Mrs. Reed blickte von ihrer Arbeit auf; ihre Augen bohrten sich in die meinen und ihre Finger hielten in ihrer geschäftigen Bewegung inne.
»Verlass das Zimmer! Geh wieder ins Kinderzimmer zurück!«, befahl sie. In meinem Blick musste sie etwas Herausforderndes entdeckt haben, denn sie sprach mit nur mühsam unterdrücktem Zorn. Ich stand auf und ging an die Tür. Dann kam ich aber wieder zurück und ging ans Fenster, schließlich jedoch quer durch das Zimmer bis dicht an ihren Lehnstuhl.
Ich musste sprechen, man hatte mich zu schmerzhaft verletzt, ich musste mich auflehnen.
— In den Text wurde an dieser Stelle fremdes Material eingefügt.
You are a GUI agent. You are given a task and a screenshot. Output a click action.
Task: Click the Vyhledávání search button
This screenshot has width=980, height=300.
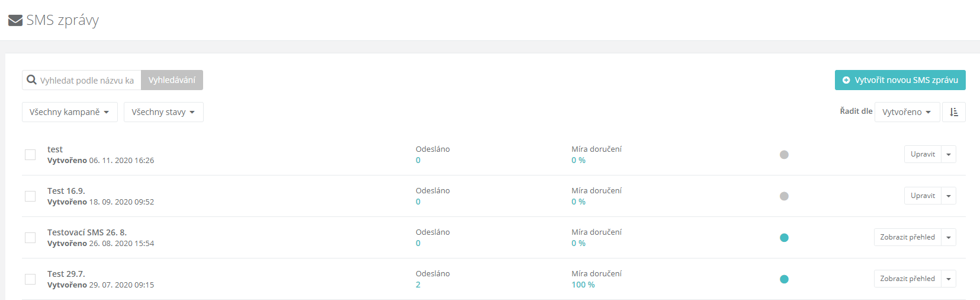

Doch wie? Welche Mittel hatte ich denn, um meine Gegnerin wirksam zu treffen? Ich nahm meinen ganzen Mut, meine ganze Energie zusammen und schleuderte ihr folgende Worte ins Gesicht:
»Ich bin nicht falsch, nicht lügnerisch, wäre ich es, so würde ich sagen, dass ich Sie liebte. Aber ich erkläre Ihnen, dass ich Sie nicht liebe, ich hasse Sie mehr als irgendjemanden auf der ganzen Welt, John Reed ausgenommen, und dieses Buch hier mit der Geschichte einer Lügnerin, das können Sie Ihrer Tochter Georgiana geben, denn sie ist es, die beständig lügt, nicht ich!«
Mrs. Reeds Hände ruhten untätig auf ihrer Arbeit, ihre eisigen Augen waren wie erstarrt.
»Hast du sonst noch etwas zu sagen?«, fragte sie mich in einem Ton, den man wohl Erwachsenen gegenüber, niemals aber im Gespräch mit einem Kind anzuschlagen pflegt.
Ihre Augen und ihre Stimme wühlten all den Hass, der in mir lebte, auf.